**ACTIVITY:** Please count the lines in the records below that include the word "filter" and report only the total.

- - - - - - -

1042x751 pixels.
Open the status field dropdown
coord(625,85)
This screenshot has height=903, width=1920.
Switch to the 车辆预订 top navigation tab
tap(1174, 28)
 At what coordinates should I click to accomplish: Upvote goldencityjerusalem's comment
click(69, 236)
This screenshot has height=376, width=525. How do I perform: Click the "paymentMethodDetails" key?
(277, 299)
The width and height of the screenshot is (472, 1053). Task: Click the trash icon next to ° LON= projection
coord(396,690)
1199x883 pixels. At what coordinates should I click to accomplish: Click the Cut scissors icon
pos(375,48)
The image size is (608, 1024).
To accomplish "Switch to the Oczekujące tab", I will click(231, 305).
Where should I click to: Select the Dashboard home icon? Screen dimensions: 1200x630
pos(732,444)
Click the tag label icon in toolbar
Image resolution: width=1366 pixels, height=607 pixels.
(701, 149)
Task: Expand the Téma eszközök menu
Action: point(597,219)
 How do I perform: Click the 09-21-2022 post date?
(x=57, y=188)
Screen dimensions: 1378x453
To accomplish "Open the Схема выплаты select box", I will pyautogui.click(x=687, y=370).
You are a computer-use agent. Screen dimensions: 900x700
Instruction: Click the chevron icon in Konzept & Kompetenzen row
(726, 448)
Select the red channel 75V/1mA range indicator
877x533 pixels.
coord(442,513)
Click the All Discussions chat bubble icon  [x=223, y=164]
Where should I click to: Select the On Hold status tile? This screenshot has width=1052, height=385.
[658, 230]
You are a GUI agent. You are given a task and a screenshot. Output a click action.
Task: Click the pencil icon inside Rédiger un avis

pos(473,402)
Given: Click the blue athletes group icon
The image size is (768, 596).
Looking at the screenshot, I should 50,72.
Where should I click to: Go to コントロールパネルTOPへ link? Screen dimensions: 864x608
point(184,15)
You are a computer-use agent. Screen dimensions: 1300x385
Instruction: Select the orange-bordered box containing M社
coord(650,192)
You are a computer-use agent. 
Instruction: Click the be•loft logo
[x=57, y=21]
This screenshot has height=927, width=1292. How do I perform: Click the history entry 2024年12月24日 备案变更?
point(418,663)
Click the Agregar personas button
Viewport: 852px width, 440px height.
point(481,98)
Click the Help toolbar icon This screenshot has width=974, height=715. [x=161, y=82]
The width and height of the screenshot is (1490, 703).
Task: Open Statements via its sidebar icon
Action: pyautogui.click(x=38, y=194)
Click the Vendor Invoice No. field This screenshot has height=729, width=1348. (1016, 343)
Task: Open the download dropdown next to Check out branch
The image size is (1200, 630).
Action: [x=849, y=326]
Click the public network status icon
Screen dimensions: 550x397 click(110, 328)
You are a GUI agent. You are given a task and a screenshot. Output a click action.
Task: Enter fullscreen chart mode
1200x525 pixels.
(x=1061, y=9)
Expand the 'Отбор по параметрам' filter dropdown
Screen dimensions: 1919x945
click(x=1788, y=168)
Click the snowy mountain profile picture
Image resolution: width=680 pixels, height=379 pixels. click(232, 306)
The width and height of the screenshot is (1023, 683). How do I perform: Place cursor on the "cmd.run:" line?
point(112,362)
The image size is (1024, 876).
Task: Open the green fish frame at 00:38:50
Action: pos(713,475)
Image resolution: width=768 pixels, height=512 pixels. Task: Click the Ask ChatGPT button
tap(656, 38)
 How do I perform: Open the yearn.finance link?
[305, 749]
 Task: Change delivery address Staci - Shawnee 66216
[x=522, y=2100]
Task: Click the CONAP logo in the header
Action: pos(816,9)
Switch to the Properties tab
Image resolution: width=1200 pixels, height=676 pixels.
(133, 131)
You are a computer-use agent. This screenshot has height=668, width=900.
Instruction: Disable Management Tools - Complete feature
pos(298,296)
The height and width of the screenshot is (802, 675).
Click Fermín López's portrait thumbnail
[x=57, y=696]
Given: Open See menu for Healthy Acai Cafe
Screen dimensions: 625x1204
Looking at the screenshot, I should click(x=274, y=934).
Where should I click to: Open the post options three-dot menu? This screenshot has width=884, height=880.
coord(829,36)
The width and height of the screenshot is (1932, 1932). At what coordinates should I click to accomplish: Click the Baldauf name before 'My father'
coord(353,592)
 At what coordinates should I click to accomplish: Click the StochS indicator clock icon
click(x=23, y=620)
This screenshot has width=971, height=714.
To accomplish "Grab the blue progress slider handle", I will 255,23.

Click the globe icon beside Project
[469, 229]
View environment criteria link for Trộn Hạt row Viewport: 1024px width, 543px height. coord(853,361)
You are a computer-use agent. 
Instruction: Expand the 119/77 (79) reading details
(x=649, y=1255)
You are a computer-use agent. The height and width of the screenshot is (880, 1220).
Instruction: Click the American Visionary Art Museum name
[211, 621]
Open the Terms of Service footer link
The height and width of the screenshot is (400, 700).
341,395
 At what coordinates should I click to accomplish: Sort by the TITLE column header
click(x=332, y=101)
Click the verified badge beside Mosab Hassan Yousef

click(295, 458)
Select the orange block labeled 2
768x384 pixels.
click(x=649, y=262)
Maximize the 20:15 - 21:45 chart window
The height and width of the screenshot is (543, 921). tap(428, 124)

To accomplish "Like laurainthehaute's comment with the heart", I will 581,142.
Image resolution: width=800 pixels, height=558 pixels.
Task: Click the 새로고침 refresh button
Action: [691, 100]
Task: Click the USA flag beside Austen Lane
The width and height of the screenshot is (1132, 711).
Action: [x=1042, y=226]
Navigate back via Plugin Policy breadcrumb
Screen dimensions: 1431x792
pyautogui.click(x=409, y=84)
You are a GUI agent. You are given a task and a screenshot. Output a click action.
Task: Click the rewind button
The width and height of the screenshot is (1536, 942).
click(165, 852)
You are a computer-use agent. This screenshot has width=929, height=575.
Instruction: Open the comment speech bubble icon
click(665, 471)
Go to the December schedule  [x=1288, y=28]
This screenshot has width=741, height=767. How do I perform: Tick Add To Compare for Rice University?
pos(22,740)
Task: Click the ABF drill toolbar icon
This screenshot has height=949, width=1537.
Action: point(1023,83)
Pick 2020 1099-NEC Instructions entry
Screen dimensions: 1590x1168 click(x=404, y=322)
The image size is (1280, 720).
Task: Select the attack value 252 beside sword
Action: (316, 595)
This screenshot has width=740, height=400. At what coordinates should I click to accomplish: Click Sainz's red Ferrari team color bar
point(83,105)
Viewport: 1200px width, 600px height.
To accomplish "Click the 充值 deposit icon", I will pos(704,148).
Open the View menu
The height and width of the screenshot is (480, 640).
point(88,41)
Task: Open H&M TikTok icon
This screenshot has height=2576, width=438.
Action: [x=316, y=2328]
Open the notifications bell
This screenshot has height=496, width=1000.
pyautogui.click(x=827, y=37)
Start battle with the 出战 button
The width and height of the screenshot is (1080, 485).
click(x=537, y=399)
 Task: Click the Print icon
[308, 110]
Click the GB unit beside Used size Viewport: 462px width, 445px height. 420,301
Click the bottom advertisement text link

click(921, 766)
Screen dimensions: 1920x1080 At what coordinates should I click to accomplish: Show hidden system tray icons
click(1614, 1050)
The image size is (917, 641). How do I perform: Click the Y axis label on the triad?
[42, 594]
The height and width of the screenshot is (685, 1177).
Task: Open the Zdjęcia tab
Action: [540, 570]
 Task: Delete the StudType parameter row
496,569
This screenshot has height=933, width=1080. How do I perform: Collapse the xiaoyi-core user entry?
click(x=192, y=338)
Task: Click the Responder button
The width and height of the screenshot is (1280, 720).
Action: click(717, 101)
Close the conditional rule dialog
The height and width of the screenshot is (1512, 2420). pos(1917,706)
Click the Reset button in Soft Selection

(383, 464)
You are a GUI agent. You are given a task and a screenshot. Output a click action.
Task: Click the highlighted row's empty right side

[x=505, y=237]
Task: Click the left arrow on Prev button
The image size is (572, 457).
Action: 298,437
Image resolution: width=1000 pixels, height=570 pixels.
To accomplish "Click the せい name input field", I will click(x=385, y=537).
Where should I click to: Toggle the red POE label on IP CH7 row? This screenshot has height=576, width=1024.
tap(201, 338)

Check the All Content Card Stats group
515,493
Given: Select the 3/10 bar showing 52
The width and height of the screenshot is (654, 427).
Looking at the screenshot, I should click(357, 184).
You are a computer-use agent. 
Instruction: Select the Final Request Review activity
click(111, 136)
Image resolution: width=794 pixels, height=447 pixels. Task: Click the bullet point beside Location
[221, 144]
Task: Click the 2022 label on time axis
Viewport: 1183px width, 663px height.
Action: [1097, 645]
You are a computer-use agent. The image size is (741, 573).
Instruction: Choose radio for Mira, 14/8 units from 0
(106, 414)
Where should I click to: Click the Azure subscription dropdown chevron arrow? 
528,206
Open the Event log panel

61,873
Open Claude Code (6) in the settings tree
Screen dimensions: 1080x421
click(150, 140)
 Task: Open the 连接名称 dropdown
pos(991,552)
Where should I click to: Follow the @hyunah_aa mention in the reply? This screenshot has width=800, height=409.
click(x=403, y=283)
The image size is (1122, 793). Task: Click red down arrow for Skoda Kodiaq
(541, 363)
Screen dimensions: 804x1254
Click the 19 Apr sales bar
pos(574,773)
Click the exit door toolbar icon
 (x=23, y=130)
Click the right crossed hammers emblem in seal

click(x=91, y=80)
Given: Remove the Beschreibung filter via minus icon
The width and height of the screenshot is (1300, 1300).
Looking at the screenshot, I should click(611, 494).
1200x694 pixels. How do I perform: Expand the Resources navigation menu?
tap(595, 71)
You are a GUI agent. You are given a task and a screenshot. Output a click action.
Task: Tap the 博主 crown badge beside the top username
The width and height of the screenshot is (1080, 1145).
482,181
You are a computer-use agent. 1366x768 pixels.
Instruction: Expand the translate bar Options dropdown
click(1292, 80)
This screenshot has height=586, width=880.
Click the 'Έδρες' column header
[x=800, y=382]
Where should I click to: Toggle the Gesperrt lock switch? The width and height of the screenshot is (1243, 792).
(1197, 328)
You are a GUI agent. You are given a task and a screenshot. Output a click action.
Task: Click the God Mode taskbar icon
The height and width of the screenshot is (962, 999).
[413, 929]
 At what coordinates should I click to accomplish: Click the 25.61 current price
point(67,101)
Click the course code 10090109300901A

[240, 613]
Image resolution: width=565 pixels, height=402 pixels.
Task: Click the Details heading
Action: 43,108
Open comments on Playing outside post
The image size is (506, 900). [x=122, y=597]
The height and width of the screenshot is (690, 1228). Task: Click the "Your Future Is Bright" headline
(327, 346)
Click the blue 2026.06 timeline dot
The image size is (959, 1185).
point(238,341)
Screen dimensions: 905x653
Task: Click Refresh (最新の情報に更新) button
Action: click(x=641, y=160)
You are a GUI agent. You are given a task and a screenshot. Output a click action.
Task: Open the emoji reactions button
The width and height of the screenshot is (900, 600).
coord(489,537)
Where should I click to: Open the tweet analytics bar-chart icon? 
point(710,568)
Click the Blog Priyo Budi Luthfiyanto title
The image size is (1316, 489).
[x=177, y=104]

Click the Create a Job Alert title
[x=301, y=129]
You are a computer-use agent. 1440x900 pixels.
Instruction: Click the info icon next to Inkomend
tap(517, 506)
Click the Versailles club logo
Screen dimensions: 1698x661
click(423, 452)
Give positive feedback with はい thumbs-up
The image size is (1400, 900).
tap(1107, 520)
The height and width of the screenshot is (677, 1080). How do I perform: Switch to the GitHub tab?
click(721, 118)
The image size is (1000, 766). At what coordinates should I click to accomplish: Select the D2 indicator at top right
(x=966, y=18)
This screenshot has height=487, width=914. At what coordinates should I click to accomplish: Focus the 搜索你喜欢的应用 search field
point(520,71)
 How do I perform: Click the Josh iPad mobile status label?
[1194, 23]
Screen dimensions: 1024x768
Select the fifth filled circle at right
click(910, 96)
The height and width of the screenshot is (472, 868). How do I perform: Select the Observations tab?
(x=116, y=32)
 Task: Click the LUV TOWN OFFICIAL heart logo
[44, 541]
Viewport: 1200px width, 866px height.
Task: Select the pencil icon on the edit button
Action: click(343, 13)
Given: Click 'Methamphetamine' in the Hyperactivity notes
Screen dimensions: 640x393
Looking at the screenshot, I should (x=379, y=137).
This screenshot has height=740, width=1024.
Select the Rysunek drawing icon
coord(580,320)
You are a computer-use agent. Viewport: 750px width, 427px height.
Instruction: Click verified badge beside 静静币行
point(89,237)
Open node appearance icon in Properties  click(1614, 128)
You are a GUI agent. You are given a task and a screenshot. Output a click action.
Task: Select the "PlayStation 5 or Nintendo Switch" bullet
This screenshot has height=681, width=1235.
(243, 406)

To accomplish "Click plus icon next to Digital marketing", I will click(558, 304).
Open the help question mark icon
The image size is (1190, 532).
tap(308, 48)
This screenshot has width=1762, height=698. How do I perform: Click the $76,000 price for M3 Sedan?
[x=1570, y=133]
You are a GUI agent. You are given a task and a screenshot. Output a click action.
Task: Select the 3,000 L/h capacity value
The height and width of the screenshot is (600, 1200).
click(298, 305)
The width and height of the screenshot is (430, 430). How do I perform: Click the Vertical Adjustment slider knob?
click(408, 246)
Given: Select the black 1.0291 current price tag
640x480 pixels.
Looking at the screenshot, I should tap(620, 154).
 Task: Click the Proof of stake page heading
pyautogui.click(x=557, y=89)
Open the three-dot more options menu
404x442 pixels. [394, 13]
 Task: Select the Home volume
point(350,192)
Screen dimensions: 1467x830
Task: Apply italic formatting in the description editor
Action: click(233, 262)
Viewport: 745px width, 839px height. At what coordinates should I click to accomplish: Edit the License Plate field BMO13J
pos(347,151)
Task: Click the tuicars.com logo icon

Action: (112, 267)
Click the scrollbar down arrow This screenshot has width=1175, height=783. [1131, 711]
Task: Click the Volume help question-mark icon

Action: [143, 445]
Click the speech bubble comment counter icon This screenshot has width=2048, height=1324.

- - - - - - -

**RESPONSE:** 2